**Records for processing**.
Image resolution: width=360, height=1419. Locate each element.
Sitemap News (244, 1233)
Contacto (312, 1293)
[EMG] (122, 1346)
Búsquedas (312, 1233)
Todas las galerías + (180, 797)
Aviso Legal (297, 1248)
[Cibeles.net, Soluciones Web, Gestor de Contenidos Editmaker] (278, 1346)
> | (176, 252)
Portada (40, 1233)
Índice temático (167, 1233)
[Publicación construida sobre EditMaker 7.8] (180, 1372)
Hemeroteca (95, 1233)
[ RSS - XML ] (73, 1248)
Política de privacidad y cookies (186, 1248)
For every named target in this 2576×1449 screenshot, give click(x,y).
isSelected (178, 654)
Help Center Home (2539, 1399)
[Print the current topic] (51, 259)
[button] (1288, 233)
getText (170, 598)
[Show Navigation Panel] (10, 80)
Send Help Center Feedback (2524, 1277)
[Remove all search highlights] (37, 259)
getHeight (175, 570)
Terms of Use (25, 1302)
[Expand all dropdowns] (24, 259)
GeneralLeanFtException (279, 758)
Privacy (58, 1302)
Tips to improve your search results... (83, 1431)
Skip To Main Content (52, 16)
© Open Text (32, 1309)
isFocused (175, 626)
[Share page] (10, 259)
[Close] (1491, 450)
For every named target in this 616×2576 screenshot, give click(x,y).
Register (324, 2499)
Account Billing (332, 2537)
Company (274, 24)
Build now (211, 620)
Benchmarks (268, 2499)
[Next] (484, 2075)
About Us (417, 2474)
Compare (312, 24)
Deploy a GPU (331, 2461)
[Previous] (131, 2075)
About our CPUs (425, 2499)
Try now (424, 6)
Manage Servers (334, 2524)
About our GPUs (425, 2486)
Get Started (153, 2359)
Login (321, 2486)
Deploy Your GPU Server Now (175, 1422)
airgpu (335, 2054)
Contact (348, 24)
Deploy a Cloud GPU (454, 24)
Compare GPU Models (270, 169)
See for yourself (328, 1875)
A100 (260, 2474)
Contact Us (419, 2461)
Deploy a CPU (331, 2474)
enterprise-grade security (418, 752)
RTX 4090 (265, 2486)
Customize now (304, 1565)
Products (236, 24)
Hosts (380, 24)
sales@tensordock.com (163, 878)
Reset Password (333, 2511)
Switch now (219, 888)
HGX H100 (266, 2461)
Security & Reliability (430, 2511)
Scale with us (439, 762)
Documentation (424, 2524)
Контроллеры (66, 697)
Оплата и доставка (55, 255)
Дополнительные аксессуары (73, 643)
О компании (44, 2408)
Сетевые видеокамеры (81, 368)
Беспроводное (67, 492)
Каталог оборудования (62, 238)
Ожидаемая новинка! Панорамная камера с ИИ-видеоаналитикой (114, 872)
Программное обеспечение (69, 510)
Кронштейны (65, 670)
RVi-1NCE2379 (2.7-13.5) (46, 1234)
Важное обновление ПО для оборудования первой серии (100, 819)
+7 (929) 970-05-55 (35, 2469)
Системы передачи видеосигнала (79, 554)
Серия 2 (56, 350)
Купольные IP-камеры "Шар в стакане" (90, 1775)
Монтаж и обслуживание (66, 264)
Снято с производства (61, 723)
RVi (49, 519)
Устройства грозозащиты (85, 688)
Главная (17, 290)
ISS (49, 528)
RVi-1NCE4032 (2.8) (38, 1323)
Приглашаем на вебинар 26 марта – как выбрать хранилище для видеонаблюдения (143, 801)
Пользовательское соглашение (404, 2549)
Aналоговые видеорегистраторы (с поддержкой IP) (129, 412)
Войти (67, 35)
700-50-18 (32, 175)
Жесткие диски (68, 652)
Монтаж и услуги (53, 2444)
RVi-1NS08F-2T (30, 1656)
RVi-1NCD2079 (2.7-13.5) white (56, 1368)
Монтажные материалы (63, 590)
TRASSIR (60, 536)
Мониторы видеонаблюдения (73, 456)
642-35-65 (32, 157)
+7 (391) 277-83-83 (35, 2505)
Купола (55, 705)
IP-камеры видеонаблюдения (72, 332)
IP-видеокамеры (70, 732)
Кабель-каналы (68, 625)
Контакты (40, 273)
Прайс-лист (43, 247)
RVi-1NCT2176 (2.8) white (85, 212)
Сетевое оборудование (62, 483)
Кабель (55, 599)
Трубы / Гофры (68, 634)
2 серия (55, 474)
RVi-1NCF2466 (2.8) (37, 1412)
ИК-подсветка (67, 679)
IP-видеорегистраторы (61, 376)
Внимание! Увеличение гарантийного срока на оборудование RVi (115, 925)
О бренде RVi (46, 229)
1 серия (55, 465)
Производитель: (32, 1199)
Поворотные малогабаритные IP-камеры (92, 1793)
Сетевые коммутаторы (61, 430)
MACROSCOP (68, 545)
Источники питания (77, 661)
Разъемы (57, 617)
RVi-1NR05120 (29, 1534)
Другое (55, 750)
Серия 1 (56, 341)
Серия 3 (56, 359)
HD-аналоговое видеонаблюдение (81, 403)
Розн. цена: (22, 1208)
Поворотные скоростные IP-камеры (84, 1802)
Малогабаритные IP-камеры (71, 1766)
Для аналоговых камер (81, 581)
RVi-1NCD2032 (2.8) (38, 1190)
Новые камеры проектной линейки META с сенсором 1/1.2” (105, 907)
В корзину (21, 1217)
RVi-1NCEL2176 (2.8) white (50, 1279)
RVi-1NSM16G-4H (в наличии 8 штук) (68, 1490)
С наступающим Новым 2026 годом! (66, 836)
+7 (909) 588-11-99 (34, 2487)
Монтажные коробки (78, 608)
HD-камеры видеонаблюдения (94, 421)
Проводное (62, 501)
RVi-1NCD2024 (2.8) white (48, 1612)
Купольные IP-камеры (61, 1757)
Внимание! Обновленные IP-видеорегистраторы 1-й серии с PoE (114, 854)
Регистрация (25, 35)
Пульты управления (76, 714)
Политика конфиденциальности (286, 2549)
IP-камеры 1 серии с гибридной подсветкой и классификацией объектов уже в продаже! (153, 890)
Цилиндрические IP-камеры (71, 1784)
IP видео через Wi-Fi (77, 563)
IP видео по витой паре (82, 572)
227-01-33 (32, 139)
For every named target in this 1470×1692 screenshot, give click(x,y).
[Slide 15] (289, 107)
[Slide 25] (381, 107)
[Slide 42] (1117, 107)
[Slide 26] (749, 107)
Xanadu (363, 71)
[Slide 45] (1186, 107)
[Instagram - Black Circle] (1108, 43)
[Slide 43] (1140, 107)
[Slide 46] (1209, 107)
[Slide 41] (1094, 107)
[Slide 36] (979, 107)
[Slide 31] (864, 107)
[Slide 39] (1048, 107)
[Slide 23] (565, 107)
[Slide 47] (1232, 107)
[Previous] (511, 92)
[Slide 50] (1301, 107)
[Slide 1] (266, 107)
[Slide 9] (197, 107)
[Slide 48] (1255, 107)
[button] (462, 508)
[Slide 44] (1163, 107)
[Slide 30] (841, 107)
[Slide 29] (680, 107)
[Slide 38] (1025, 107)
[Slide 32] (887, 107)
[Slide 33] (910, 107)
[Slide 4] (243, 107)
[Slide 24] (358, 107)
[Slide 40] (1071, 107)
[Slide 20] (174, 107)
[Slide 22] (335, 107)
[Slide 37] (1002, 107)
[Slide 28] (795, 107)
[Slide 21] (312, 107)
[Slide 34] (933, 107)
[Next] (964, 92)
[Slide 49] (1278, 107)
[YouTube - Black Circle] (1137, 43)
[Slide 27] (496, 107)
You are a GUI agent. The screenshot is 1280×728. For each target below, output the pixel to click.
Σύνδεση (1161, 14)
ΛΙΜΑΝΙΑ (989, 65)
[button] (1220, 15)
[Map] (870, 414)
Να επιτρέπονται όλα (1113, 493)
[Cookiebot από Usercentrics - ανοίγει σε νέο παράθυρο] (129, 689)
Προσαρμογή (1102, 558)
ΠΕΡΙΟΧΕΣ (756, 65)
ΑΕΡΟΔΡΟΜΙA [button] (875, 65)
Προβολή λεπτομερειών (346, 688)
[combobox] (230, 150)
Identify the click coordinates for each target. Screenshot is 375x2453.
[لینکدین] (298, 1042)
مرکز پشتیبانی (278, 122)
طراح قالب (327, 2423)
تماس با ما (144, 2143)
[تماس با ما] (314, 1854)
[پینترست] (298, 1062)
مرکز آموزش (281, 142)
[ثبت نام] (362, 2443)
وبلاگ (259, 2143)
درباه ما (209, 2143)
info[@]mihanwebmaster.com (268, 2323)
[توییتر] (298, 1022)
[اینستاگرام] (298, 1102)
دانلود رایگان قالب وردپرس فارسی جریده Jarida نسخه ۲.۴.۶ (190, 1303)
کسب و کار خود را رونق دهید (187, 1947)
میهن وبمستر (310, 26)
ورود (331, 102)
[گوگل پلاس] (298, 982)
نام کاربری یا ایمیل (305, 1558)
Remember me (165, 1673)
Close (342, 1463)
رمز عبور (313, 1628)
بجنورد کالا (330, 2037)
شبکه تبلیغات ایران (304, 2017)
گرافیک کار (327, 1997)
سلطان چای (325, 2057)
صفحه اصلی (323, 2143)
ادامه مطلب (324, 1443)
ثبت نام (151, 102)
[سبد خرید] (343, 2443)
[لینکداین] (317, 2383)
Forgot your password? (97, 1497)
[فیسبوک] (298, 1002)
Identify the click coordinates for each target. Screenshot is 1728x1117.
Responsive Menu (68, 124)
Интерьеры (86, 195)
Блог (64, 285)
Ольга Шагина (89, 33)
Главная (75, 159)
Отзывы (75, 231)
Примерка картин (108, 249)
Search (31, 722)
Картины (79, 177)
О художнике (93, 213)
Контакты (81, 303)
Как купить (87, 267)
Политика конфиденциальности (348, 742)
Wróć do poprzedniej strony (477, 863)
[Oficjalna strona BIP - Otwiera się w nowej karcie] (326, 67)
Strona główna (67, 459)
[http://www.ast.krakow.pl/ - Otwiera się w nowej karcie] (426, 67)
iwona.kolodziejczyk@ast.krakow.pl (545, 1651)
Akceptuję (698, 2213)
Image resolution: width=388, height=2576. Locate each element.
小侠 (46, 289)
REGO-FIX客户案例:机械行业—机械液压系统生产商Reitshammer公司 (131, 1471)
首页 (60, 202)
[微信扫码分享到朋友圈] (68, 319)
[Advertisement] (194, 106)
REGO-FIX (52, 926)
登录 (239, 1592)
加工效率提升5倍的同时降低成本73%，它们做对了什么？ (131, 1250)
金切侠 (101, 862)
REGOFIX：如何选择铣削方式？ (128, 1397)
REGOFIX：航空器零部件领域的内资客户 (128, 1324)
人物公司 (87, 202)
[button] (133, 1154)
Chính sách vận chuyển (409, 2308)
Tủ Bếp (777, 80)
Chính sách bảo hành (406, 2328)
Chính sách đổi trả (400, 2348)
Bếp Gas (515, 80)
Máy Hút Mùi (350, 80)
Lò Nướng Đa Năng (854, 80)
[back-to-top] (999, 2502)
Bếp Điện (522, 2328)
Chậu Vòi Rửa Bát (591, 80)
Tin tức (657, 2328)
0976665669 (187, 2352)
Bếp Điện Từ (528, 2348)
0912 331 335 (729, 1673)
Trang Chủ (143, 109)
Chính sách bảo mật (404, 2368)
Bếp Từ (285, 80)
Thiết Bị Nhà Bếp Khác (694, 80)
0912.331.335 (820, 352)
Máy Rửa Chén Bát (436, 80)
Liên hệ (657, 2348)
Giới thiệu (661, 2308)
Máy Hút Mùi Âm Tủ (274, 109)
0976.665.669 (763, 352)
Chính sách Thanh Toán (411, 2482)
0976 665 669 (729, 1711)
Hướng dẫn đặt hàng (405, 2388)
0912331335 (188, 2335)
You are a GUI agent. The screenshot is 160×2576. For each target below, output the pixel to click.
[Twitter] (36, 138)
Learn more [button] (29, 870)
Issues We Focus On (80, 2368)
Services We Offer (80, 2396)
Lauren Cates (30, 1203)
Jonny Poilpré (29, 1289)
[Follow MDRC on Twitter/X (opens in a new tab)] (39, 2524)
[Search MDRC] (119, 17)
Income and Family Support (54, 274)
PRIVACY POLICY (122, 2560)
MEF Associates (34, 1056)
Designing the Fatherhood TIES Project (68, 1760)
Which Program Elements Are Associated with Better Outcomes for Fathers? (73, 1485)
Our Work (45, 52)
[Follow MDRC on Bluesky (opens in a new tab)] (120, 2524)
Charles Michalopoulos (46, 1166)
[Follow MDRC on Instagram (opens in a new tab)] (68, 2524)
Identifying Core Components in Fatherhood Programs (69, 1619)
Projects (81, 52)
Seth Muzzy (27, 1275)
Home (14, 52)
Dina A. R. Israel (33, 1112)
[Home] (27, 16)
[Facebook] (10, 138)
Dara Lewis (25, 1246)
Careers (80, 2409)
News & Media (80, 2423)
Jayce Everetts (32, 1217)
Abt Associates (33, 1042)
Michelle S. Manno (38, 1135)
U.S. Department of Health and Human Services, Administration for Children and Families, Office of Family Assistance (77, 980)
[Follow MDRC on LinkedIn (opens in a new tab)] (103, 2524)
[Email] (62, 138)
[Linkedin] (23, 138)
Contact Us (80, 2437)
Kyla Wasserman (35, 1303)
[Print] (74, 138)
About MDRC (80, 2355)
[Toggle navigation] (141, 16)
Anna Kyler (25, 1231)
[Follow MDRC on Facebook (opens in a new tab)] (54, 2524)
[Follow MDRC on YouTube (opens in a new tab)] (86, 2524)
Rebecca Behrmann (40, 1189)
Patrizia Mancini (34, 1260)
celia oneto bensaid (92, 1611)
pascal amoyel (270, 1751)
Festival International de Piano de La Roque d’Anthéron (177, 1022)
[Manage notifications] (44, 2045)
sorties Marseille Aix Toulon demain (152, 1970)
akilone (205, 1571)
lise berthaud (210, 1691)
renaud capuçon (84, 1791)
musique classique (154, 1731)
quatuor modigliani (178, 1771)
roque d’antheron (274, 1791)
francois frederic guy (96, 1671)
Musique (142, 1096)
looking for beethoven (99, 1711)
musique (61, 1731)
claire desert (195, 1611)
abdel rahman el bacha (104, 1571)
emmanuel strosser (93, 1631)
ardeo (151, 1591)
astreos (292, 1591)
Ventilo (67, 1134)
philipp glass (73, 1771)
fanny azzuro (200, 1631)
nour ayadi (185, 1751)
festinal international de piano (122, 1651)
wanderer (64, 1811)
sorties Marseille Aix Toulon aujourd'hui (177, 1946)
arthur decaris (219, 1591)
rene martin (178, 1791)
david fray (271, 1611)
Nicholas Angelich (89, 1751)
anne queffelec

**Task to complete**. Repeat verbatim the opening run of entries, ending with the line that contains "Send Help Center Feedback (2524, 1277)".

**Task solution**.
Image resolution: width=360, height=1419. Locate each element.
Sitemap News (244, 1233)
Contacto (312, 1293)
[EMG] (122, 1346)
Búsquedas (312, 1233)
Todas las galerías + (180, 797)
Aviso Legal (297, 1248)
[Cibeles.net, Soluciones Web, Gestor de Contenidos Editmaker] (278, 1346)
> | (176, 252)
Portada (40, 1233)
Índice temático (167, 1233)
[Publicación construida sobre EditMaker 7.8] (180, 1372)
Hemeroteca (95, 1233)
[ RSS - XML ] (73, 1248)
Política de privacidad y cookies (186, 1248)
For every named target in this 2576×1449 screenshot, give click(x,y).
isSelected (178, 654)
Help Center Home (2539, 1399)
[Print the current topic] (51, 259)
[button] (1288, 233)
getText (170, 598)
[Show Navigation Panel] (10, 80)
Send Help Center Feedback (2524, 1277)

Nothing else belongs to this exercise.